The 105th New York State Legislature, consisting of the New York State Senate and the New York State Assembly, met from January 3 to June 2, 1882, during the third year of Alonzo B. Cornell's governorship, in Albany.

Background
Under the provisions of the New York Constitution of 1846, 32 Senators and 128 assemblymen were elected in single-seat districts; senators for a two-year term, assemblymen for a one-year term. The senatorial districts were made up of entire counties, except New York County (seven districts) and Kings County (three districts). The Assembly districts were made up of entire towns, or city wards, forming a contiguous area, all within the same county.

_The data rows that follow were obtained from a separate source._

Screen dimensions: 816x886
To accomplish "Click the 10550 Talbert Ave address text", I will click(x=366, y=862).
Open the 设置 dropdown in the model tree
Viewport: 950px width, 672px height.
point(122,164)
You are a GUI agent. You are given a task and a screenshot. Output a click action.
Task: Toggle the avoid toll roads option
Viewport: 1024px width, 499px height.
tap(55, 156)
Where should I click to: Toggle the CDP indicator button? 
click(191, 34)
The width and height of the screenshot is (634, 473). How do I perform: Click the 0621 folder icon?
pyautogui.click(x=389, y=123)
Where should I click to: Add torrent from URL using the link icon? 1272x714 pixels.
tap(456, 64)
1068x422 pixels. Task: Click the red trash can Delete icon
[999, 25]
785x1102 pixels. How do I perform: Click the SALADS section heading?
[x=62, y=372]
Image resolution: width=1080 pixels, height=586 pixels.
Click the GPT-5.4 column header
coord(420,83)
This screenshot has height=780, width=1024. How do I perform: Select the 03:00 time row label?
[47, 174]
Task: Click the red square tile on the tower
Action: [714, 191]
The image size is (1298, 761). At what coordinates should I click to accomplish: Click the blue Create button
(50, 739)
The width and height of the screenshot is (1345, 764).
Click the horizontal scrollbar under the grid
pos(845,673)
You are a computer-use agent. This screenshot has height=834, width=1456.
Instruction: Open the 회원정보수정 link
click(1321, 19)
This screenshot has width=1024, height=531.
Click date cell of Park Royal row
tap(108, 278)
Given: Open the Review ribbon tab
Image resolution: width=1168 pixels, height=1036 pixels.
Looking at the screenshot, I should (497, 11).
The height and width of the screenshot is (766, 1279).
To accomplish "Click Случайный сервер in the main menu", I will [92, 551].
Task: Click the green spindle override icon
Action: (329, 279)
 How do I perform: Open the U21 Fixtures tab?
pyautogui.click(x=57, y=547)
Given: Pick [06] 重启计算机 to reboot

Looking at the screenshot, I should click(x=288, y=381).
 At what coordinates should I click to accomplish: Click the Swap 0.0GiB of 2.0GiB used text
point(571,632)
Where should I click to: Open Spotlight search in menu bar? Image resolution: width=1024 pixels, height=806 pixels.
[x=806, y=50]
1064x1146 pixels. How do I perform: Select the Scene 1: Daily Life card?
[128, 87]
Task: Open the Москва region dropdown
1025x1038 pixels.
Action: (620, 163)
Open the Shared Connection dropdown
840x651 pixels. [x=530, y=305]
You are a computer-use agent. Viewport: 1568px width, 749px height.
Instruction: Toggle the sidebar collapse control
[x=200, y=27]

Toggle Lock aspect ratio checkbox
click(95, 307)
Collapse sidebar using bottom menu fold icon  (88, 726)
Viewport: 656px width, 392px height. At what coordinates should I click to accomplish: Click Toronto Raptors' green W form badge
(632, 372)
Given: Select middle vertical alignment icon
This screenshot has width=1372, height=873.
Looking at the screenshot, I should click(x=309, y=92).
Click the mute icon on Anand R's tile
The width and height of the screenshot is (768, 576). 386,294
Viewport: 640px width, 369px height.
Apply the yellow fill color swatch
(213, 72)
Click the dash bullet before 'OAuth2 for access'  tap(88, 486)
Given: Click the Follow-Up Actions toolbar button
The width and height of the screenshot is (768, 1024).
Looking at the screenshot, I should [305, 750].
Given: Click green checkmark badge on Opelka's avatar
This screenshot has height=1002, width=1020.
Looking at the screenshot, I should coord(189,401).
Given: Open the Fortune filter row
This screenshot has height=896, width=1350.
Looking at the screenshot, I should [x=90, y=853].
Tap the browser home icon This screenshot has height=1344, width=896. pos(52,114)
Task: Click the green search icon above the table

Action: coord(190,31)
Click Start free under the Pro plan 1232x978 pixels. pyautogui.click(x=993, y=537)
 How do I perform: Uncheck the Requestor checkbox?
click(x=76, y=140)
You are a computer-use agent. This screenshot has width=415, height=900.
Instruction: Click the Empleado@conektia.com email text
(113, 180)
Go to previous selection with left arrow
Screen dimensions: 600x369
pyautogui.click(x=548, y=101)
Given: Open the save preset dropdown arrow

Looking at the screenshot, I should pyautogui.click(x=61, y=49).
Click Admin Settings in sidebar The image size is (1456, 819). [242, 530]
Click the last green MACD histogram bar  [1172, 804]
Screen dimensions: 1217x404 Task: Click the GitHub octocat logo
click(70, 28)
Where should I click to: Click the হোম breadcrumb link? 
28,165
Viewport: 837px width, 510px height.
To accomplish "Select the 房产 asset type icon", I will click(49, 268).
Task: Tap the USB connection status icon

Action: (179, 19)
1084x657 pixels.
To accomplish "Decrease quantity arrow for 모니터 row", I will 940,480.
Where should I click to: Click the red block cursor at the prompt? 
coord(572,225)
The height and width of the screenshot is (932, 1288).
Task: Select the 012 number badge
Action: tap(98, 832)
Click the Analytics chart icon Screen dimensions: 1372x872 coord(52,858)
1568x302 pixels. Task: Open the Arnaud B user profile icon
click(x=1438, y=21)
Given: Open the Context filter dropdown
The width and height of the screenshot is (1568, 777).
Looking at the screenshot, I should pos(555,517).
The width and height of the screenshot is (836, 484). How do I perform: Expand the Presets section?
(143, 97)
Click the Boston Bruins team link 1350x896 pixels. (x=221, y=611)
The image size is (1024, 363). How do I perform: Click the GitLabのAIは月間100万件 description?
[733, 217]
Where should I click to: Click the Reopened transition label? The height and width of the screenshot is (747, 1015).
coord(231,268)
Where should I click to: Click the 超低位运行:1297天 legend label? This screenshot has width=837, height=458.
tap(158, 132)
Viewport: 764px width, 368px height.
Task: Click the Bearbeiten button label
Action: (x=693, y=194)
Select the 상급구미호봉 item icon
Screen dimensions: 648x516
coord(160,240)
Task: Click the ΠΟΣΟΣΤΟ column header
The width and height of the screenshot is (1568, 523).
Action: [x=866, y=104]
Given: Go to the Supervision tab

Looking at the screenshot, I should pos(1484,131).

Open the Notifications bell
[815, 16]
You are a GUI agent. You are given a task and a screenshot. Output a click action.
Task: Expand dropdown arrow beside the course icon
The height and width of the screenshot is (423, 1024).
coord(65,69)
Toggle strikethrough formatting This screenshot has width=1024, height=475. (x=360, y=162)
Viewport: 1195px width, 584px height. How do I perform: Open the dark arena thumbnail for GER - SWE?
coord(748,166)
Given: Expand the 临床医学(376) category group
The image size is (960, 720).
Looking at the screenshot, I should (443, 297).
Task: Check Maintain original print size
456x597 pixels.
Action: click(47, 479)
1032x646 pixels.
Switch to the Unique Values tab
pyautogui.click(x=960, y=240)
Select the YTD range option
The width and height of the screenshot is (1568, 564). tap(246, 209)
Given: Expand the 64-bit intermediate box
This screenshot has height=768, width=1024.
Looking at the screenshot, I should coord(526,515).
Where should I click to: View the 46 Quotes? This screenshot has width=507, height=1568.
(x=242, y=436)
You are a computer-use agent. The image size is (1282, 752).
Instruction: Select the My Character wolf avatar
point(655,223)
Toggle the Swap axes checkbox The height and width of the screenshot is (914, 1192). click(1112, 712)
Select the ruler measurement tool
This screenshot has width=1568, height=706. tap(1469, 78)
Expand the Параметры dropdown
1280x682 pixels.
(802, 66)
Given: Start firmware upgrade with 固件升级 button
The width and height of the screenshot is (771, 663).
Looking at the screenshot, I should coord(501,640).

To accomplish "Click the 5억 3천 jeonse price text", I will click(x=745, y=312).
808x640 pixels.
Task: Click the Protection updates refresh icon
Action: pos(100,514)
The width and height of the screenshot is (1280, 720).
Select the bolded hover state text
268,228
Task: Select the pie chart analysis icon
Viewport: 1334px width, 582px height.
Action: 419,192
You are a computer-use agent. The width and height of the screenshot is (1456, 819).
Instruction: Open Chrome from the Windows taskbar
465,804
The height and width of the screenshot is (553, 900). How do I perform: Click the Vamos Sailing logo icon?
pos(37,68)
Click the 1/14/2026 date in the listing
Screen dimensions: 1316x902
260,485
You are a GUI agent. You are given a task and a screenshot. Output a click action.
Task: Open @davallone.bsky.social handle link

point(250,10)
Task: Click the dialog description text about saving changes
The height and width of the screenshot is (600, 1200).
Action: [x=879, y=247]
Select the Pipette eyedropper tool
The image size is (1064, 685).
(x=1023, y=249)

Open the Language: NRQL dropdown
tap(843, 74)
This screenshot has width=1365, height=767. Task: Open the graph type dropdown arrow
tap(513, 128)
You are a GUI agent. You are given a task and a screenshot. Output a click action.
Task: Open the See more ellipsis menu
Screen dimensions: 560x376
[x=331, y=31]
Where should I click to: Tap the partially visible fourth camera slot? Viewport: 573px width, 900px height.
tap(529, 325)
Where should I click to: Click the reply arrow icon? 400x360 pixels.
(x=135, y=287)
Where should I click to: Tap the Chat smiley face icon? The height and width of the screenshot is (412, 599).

At this time there were two major political parties: the Republican Party and the Democratic Party. The Greenback Party and the Prohibition Party also nominated tickets.

Elections
The 1881 New York state election was held on November 8. Of the statewide elective offices up for election, five were carried by the Republicans and one by a Democrat. The approximate party strength at this election, as expressed by the vote for Secretary of State, was: Republican 417,000; Democratic 404,000; Greenback 16,000; and Prohibition 4,500.

Sessions
The Legislature met for the regular session at the State Capitol in Albany on January 3, 1882; and adjourned on June 2.

The Senate had 15 Republicans, 14 Democrats and 3 Tammany men; the Assembly had 61 Republicans, 59 Democrats and 8 Tammany men. In both Houses, the Tammany men were in a balance of power position, and deadlock ensued. Tammany Boss John Kelly objected to the election of John C. Jacobs as president pro tempore of the State Senate, and the office remained vacant throughout the session.

On February 2, Charles E. Patterson (D) was elected Speaker with 59 votes against 51 for Thomas G. Alvord (R).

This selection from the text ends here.